A Representative flow cytometry plots showing a low percentage of a deregulated population (c-KIT⁺ CD25⁺) in the bone marrow of a 38 weeks old Pax5^± mouse (highlighted with arrow; termed pre-leukemia). This was accompanied with an enrichment of pre-pro B cells (B220⁺ CD19⁻). WT wild-type. B Single-cell RNA-Sequencing (scRNA-Seq) analysis including WT precursor B-cell subsets from Fig. 1C and the pre-leukemic population identified in A). Pre-leukemic cells cluster closest to WT pro-B cells. C Gene expression profile of selected genes in pre-leukemic cells (pre-leuk) compared to WT B-cell differentiation stages extracted from the scRNA-Seq analysis as a dot plot heatmap. Cluster labels are displayed in B). D Transcription factor (TF) activities in pre-leukemic cells compared to WT B-cell subsets based on the SCENIC analysis. Important TF regulons that are involved in hematopoietic cell differentiation identity are highlighted. See also Supplementary Fig. 6 showing the predicted activity of PAX5 and EBF1 regulons within our recorded scRNA-Seq data of different WT B-cell subsets on the UMAP. Imm-B Immature B-cells, Recirc-B Recirculating B-cells, c cycling. E Three most significantly enriched motif classes are shown from differentially accessible peaks comparing Pax5^± pre-leukemic (pre-leukemia 5 and 7) and WT pre-BII cells (up/down: higher/lower accessibility in pre-leukemia, respectively, refer to Supplementary Table S4). The dot size corresponds to the fraction of peaks carrying the motif. Color denotes -10log(p-value). F Histogram of ATAC-seq signal level at PAX5 binding sites comparing Pax5^± pre-leukemic (n = 2, pre-leukemia 5 and 7) and WT pre-BII (n = 2) chromatin access. Peaks centered with PAX5 motif are shown (n = 963 peaks, ± 1 kb from center, re-analysis of CUT & RUN data from pro-B and pre-B cells [4]).

Fig. 7. BCP-ALLs derived from Pax5^+/− mice display JAK/STAT mutations, Pax5 loss, and chromatin remodeling linked to Myc activation.

A Schematic of transplantation strategy. WBMCs whole bone marrow cells, WT wild-type. B B-cell precursor acute lymphoblastic leukemia (BCP-ALL) dependent survival curve of n = 5 CD45.1/.2 lethally irradiated recipients per genotype, transplanted each with 4 × 10⁶ WBMCs from either WT or Pax5^± mice (pool of 4 donor mice/donor genotype, 11 weeks of age). tx = transplantation.
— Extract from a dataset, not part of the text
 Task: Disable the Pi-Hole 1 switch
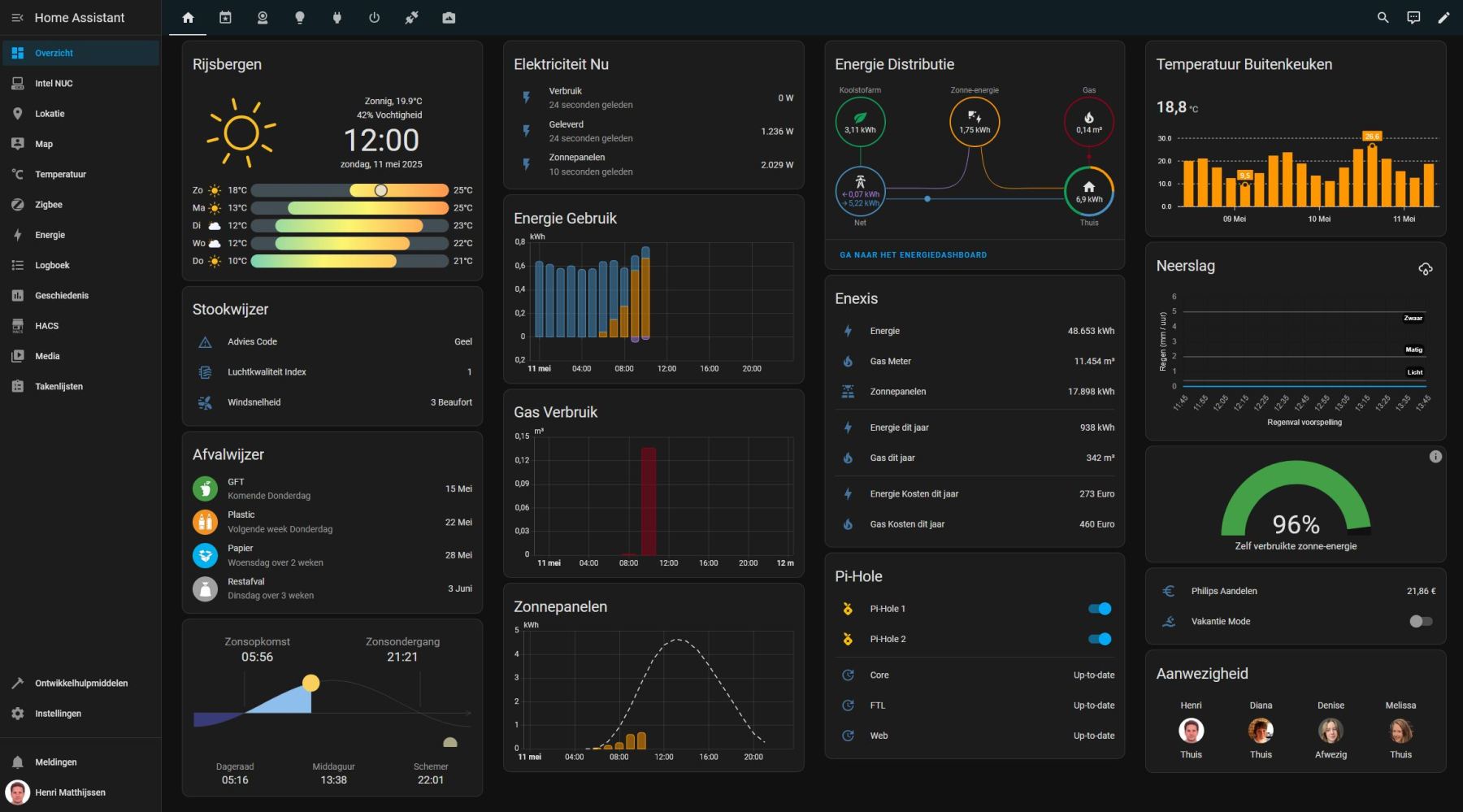click(1100, 609)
C Flow cytometry bone marrow characterization of the leukemias developed in B). D Selected somatic mutations and structural variants identified in the Pax5^± BCP-ALLs through whole genome sequencing (WGS) shown as an oncoprint heatmap with variant types annotated by color and shape. E Single-cell (sc) RNA-Sequencing of Pax5^± leukemias (237, 239 and 241) displayed together with sc expression profiles from WT B-cell subsets and pre-leukemic cells (Fig. 6B) on the UMAP. F Pre-leukemic cells cluster closest to leukemia 241. G Dot plot heatmap showing gene expression for selected genes across all analyzed B-cell subsets during BCP-ALL evolution. Imm-B Immature B-cells, recirc-B Recirculating B-cells, pre-leuk pre-leukemic. H Five most significantly enriched motif classes are shown (as in Fig. 6E) from differentially accessible peaks comparing Pax5^± leukemic (BCP-ALL 241) and WT pre-BII cells.